Shun’s proposal is ingenious, but to see how it really would work, we would need to see how the concept of ren could have enough overlapping content across communities so that it could plausibly be regarded as the same concept, and at the same time, the overlapping content must be consistent with different sets of necessary and sufficient conditions for being ren across different communities. In the case of the concept of marriage, we might think of the overlapping content as involving a partnership between those who are married that is generally intended to involve activities such as pooling resources to maintain a household and raise children. We could think of different sets of rituals that might, in different communities, be necessary and sufficient for commencing such a partnership. We would need an explanation like this in the case of ren and observing ritual propriety, and it is not clear how to give it. There seems something of a disanalogy between being married and being ren: while the rituals are necessary and sufficient for having the status of being married, they do not really constitute the activities of being married. But for observing ritual propriety to constitute ren, it would seem that mastering the relevant rituals would have to constitute all the activities (at least within the relevant community) that go into being ren. Another problem is that there seems little textual basis for attributing to the Analects the presumption that different sets of rituals would constitute ren differently. Most importantly, the reasons that have come up earlier for not defining ren in terms of observing ritual propriety don’t really seem to involve the difference in the rituals that communities have.
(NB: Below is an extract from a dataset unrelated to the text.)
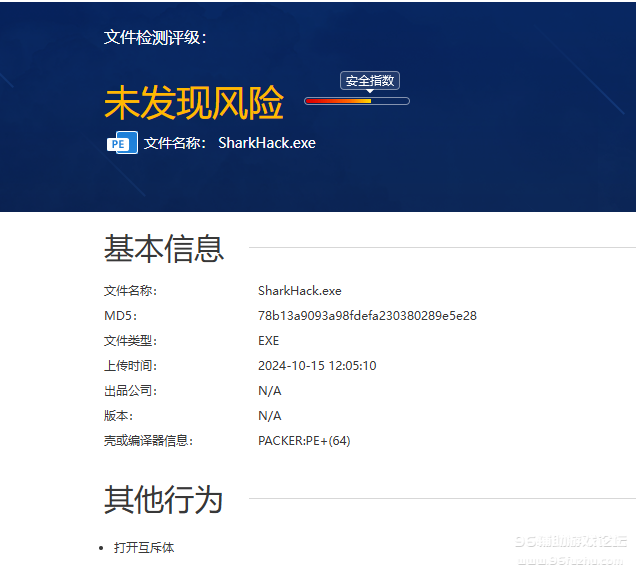Click the SharkHack.exe filename in banner
636x583 pixels.
(x=267, y=143)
It seems that one must bring some pre-existing emotional substance of the right sort to even begin observing ritual propriety in the way it should be. Furthermore, observing ritual propriety only enables one to become ren when we are able to correctly judge which ritual forms to use and when. This latter point involves the concept of yi, rightness or appropriateness, and to the ability to judge rightness or appropriateness in the situation at hand.
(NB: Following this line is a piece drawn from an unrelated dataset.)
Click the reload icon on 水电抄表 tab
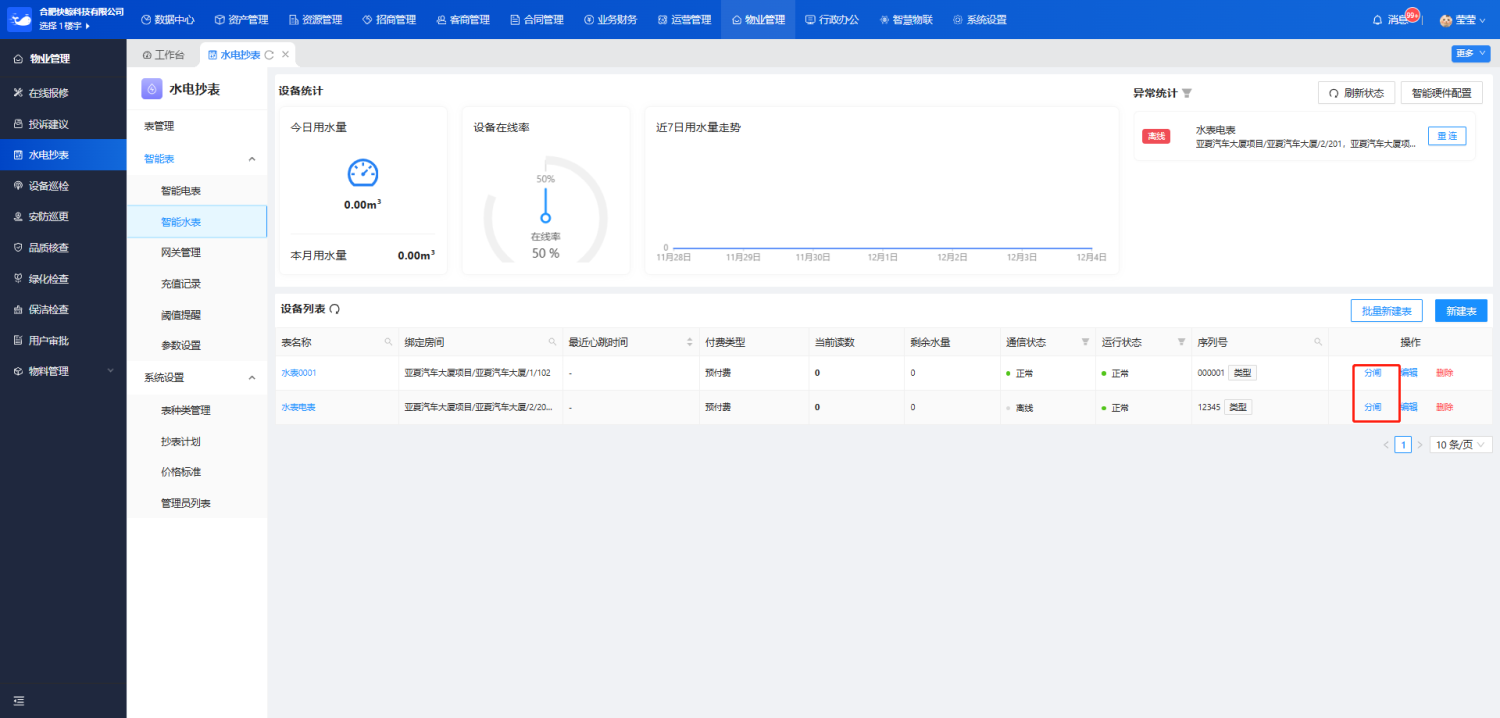The width and height of the screenshot is (1500, 718). pos(269,55)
Chenyang Li has proposed a different interpretation, under which rituals would be a kind of cultural grammar and ren would be mastery of a culture (Li 2007: 317–322). Rituals stand to ren as grammar stands to language. The problem is that the analogy to grammar and a language only goes so far in spelling out the exact relation between observing ritual propriety and ren, and the most natural way of carrying out the analogy doesn’t seem quite right. For example, grammar stands to language in something like the way that form stands to content. Grammar determines what a well-formed expression in the language could be and what it could not be, but does not confer semantic content or specific meaning on well-formed expressions. But observing ritual propriety is not observing rules that leave meaning undetermined. It is not mere outward observance of prescribed patterns of behavior but also involves the expression of the appropriate ethical attitudes. It involves both form and the content of affective attitudes such as respect and concern.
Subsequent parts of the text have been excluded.